Hello,
I'm trying to come up with a fault tolerant OpenMPI setup for research
purposes. I'm doing some tests now, but I'm stuck with a segfault when
I try to restart my test program from a checkpoint.
My test program is the "ring" program, where messages are sent to the
next node in the ring N times. It's pretty simple, I can supply the
source code if needed. I'm running it like this:
# mpirun -np 4 -am ft-enable-cr ring
...
>>> Process 1 sending 703 to 2
>>> Process 3 received 704
>>> Process 3 sending 704 to 0
>>> Process 3 received 703
>>> Process 3 sending 703 to 0
--------------------------------------------------------------------------
mpirun noticed that process rank 0 with PID 18358 on node debian1
exited on signal 0 (Unknown signal 0).
--------------------------------------------------------------------------
4 total processes killed (some possibly by mpirun during cleanup)

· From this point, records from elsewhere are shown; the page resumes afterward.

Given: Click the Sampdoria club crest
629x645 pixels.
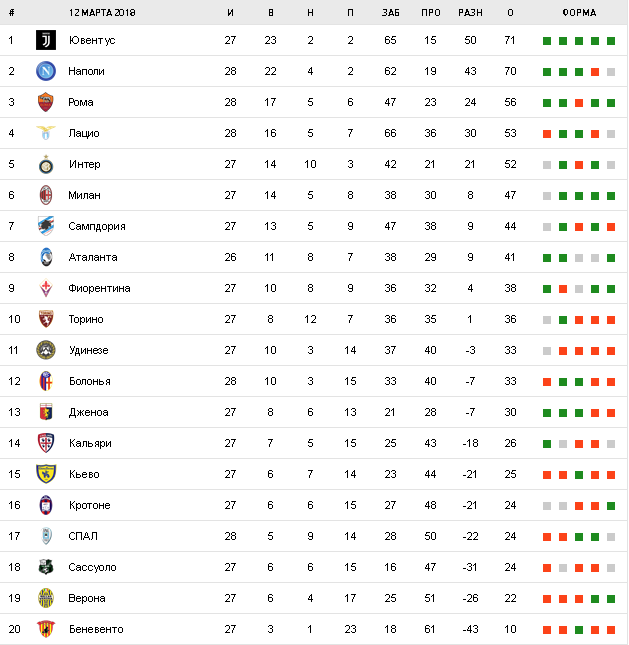Looking at the screenshot, I should tap(46, 226).
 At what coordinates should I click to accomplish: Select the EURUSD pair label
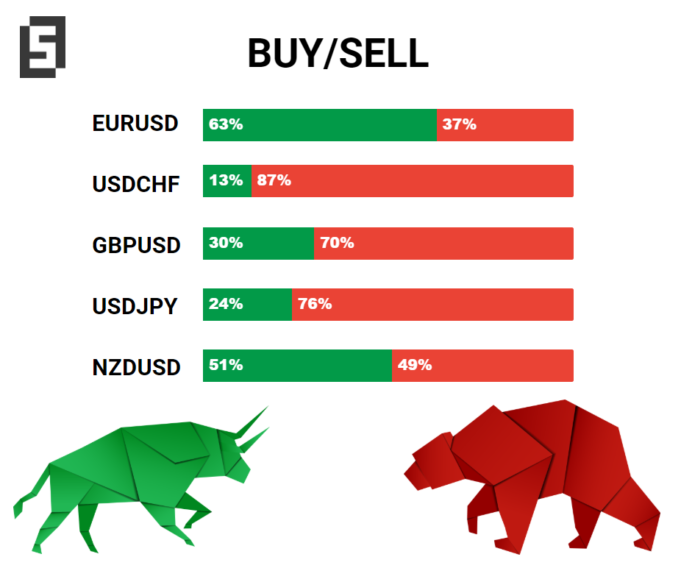pos(135,123)
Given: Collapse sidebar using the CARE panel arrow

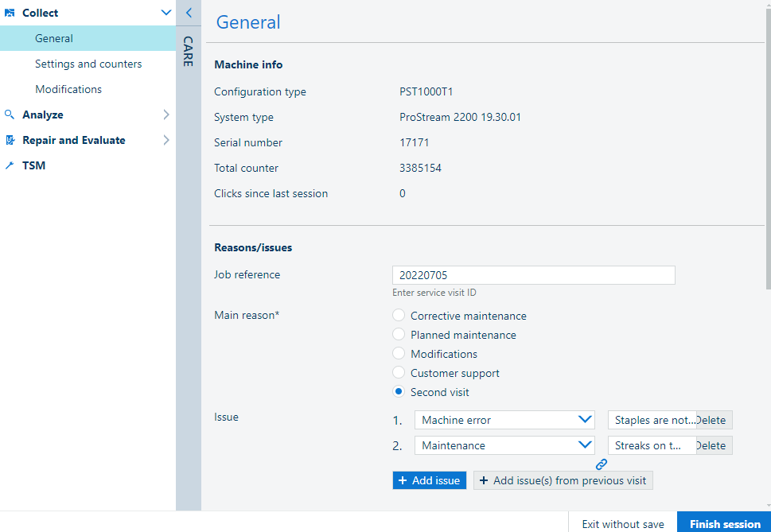Looking at the screenshot, I should tap(189, 13).
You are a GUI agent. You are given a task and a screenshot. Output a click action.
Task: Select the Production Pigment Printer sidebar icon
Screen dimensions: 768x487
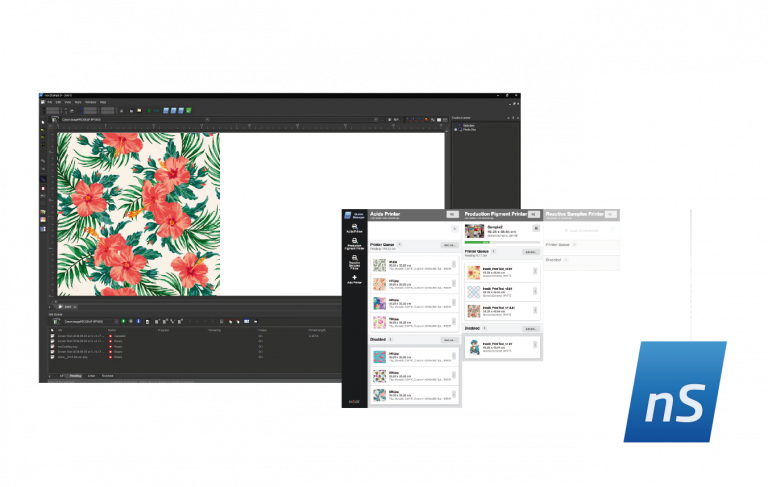354,244
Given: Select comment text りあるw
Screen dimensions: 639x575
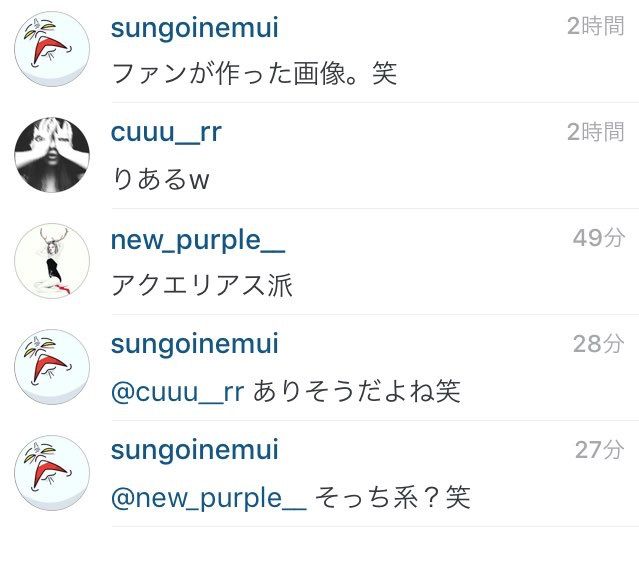Looking at the screenshot, I should [x=161, y=179].
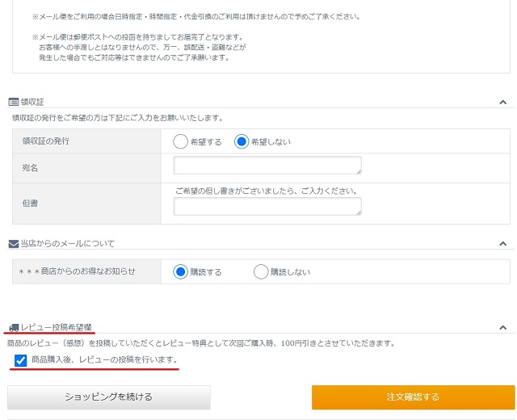Click into the 宛名 text field
The width and height of the screenshot is (517, 420).
(267, 166)
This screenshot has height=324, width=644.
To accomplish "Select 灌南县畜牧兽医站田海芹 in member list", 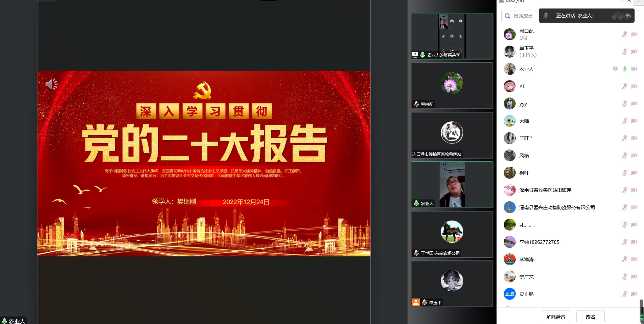I will (545, 190).
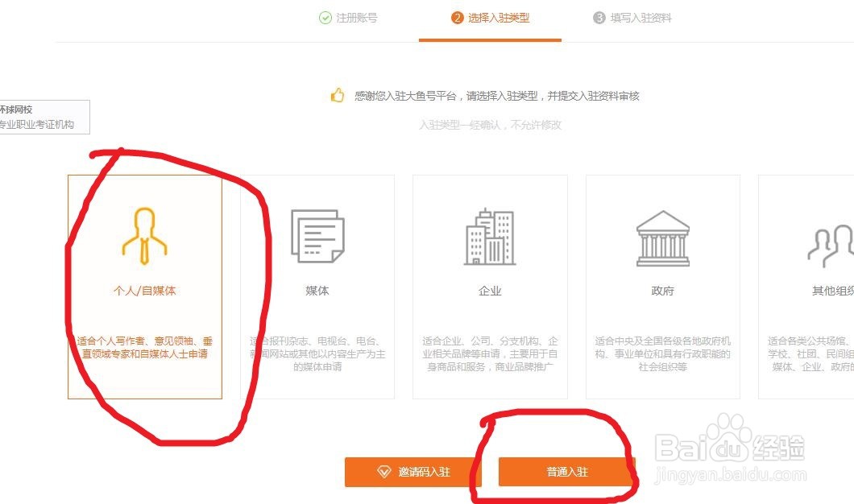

That's the output when I ompi-checkpoint the mpirun PID from another terminal.
The checkpoint is taken just fine in maybe 1.5 seconds. I can see the
checkpoint directory has been created in $HOME.
This is what I get when I try to run ompi-restart
ps axroot_at_debian1:~# ps ax | grep mpirun
18357 pts/0 R+ 0:01 mpirun -np 4 -am ft-enable-cr ring
18378 pts/5 S+ 0:00 grep mpirun
root_at_debian1:~# ompi-checkpoint 18357
Snapshot Ref.: 0 ompi_global_snapshot_18357.ckpt
root_at_debian1:~# ompi-checkpoint --term 18357
Snapshot Ref.: 1 ompi_global_snapshot_18357.ckpt
root_at_debian1:~# ompi-restart ompi_global_snapshot_18357.ckpt
--------------------------------------------------------------------------
Error: Unable to obtain the proper restart command to restart from the
checkpoint file (opal_snapshot_2.ckpt). Returned -1.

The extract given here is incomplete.